Your task: Set down, exactly as they stand, the lines from the one containing "You are a GUI" through the last line of the records below, leaving every picture out.

Provided records:
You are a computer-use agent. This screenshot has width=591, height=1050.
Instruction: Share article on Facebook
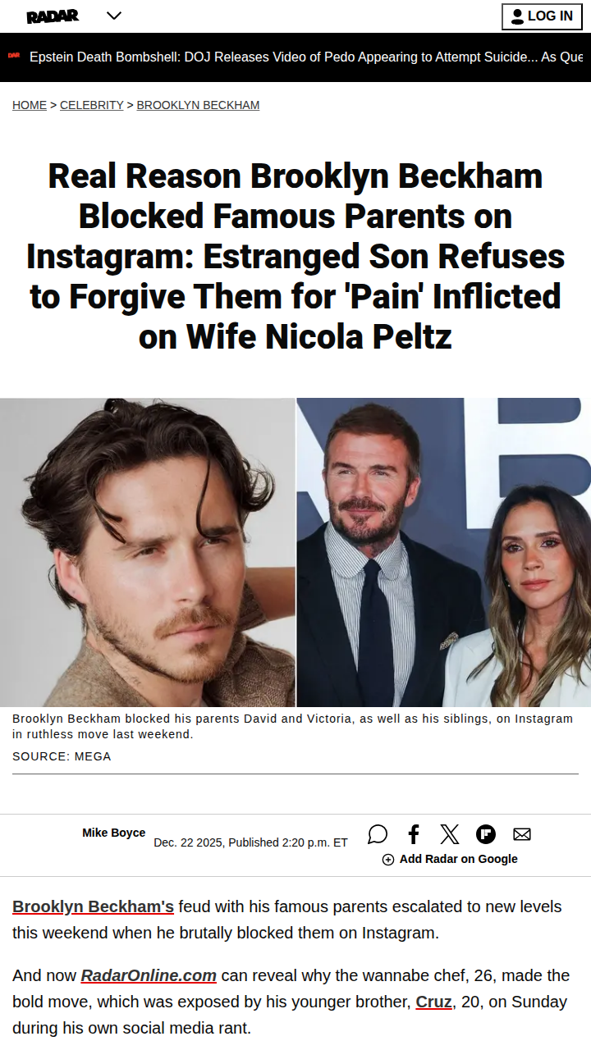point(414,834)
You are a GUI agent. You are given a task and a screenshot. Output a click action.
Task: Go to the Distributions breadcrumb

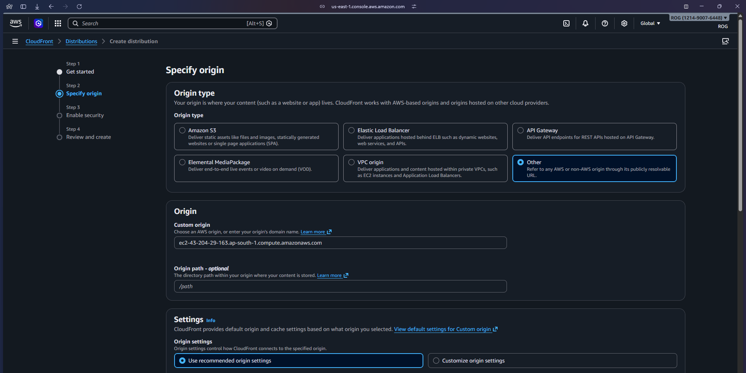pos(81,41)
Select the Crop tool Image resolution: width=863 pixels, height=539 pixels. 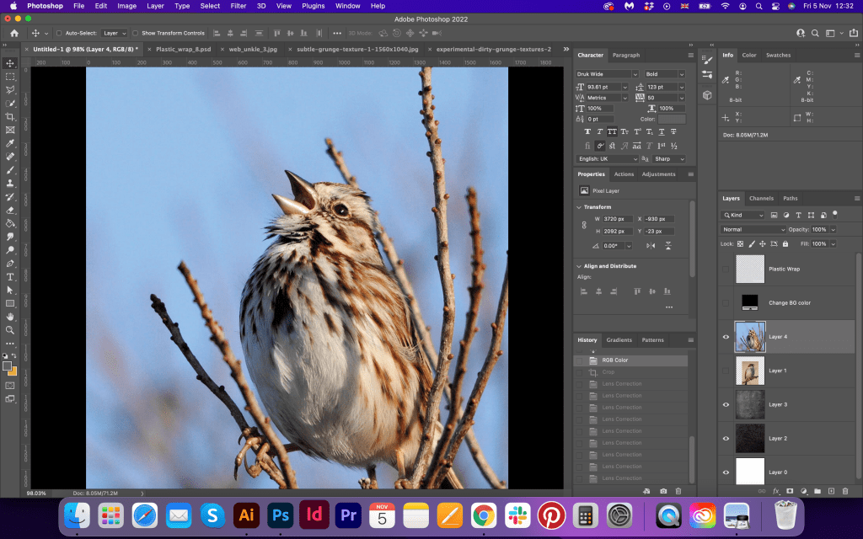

Solution to this exercise:
You are a GUI agent. You are given a task and a screenshot. Output a click action.
Task: Go to the Distributions breadcrumb

pos(81,41)
Select the Crop tool Image resolution: width=863 pixels, height=539 pixels. 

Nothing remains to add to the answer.